Here a data center, there a data center
During the first half of 2020, data center inventory in the seven primary U.S. markets increased by 131 MW, representing a 5 percent growth in supply for a total overall market footprint of 2.7 GW. Notable deliveries included Equinix’s DA11, a $142 million facility in Dallas with 72,000 square feet of collocation space. As for new development, 373.6 MW of capacity was under construction across the primary markets, with the majority of the building activity having been deemed essential. Again, Northern Virginia was at the forefront with 239 MW underway. Additionally, as data center REITs continue to outperform other public real estate securities this year, new investors have taken an interest in the data center sector, which will likely contribute to the increase in development activity. However, the market appears primed to continue to absorb new product.
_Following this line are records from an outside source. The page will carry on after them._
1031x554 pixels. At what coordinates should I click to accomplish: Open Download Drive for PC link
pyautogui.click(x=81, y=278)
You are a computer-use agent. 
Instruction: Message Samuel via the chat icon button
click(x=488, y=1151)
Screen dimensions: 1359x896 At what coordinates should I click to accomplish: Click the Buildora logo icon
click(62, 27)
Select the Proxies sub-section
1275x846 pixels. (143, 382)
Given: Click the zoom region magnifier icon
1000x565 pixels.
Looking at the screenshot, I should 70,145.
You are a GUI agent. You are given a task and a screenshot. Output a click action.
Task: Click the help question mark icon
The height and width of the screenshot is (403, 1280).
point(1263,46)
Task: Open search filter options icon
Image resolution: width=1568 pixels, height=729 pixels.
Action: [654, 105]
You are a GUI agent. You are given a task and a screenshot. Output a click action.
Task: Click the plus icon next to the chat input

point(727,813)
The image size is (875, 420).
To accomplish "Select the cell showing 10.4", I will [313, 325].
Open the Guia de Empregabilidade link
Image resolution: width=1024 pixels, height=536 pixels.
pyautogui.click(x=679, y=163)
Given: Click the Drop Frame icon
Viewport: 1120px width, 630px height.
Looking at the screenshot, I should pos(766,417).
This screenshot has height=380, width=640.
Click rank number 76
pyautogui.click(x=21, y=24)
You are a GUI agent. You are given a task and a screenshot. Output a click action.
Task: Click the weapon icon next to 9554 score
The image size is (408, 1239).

“Of course, there is a threat of over development in any sector. That said, I am less concerned about the new data center product in high-demand markets, as I believe the space that’s more at risk is older assets that are generally smaller in size and are under-powered and under-cooled for today’s data center demand,” Lynch noted. “New supply at scale is likely to be an alternative to organizations currently occupying some of this more dated supply.”
Demand overflow
While CBRE’s new report focuses on North America, the firm is active in the data center sector across the world and forecasts market expansion beyond U.S. and Canadian borders as well. “While the growth in North America remains strong, we are anticipating higher percentage growth in other global markets, such as Asia Pacific and Latin America,” Lynch told CPE. “The existing supply is much smaller in these parts of the world while the demand and need for data centers is growing at a faster rate.”